System crash on SMB file copy

SweetAndLow · Jun 1, 2017

Code:

Adapter Selected is a LSI SAS: SAS2008(B2)																				
																																	
		Controller Number			  : 0																						
		Controller					 : SAS2008(B2)																				
		PCI Address					: 00:0a:00:00																				
		SAS Address					: 5d4ae52-0-b191-xxxx																		
		NVDATA Version (Default)	   : 14.01.00.08																				
		NVDATA Version (Persistent)	: 14.01.00.08																				
		Firmware Product ID			: 0x2213 (IT)																				
		Firmware Version			   : 20.00.07.00																				
		NVDATA Vendor				  : LSI																						
		NVDATA Product ID			  : SAS9211-8i																				
		BIOS Version				   : N/A																						
		UEFI BSD Version			   : N/A																						
		FCODE Version				  : N/A																						
		Board Name					 : SAS9211-8i																				
		Board Assembly				 : N/A																						
		Board Tracer Number			: N/A																						
																																	
		Finished Processing Commands Successfully.																				
		Exiting SAS2Flash.

This is the output. I don't know if that looks normal or not for the SAS address string. I took out the last 4. I looked at more guides and they have the 500 before the 16 digit address. It could be some kinda identifier.

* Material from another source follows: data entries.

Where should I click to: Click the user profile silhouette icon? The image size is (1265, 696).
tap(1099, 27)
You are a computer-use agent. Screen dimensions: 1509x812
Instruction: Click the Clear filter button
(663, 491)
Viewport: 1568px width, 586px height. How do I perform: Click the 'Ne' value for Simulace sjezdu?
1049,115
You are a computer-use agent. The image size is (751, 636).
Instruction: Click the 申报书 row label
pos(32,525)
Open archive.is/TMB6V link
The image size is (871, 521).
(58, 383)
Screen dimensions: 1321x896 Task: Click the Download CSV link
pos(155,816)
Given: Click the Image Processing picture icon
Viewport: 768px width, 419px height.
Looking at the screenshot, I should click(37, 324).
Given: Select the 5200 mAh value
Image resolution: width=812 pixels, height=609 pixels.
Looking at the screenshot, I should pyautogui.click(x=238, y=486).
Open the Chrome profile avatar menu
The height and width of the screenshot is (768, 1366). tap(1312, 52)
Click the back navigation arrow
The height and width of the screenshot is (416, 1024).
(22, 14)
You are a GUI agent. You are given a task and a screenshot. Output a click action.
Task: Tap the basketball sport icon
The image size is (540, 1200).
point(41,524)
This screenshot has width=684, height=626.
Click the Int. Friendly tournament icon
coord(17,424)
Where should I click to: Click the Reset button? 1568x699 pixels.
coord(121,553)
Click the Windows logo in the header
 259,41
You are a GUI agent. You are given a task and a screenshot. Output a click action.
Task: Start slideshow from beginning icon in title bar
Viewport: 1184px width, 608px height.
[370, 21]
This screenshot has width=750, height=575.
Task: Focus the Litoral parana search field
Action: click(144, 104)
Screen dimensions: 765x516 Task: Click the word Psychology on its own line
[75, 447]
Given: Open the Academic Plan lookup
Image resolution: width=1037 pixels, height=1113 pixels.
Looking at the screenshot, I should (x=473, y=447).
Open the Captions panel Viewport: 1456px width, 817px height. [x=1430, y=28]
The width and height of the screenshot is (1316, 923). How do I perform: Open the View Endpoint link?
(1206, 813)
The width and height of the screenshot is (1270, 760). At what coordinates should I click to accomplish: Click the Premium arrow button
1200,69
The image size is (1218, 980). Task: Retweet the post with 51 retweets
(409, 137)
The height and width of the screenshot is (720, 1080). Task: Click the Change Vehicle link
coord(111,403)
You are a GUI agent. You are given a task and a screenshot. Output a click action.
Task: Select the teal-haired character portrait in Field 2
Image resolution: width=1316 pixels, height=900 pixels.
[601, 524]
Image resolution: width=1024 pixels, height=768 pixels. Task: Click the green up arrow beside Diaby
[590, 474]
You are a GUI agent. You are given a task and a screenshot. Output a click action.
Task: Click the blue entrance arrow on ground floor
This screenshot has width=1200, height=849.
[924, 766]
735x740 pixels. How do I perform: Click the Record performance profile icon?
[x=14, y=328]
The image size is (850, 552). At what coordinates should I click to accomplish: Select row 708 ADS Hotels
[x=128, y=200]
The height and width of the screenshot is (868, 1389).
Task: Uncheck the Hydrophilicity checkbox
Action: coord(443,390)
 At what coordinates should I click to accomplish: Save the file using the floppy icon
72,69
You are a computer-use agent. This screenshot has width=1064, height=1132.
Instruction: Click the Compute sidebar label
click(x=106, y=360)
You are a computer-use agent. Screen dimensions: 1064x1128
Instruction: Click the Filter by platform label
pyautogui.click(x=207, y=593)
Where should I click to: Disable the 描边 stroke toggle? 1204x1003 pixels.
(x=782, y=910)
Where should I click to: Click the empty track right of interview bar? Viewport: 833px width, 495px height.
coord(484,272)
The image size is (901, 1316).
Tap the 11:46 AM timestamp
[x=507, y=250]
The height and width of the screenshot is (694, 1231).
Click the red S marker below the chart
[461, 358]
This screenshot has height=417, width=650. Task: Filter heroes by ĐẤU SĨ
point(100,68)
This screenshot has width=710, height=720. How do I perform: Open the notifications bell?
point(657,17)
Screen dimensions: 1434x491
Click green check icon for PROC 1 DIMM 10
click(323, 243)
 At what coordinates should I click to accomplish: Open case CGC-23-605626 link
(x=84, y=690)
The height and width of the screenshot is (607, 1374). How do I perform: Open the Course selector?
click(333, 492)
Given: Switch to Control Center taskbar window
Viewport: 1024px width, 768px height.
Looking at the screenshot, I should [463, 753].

Yes this looks normal. You could add a bios and get that info but not required with using IT mode.

Spearfoot · Jun 1, 2017

hardlivinlow said:

The SAS Address is just a 16-digit Hex number and yours fits the bill. I had gotten the impression that the 2008-series boards have a '500' prefix -- all of mine do -- but I don't know that it really matters. You can always open up the system and look at the HBA; they usually have stickers with the SAS Address on 'em.

This output looks good. I don't believe the HBA firmware is the problem, but of course that doesn't rule out an actual hardware failure.

Spearfoot · Jun 1, 2017

Suggesting a way forward... Here's what I would do:

Assign the HBA its proper SAS Address (Obtained from sticker on the card. Hopefully...)
Run MemTest for at least 24 hours.
Run a CPU stress test (PassMark/Mersenne prime or similar) for at least 2 hours (be sure to run your fans at full speed during this test.)
Run my disk burnin script (link above) on all of the disks in the system, using a tmux session for each disk.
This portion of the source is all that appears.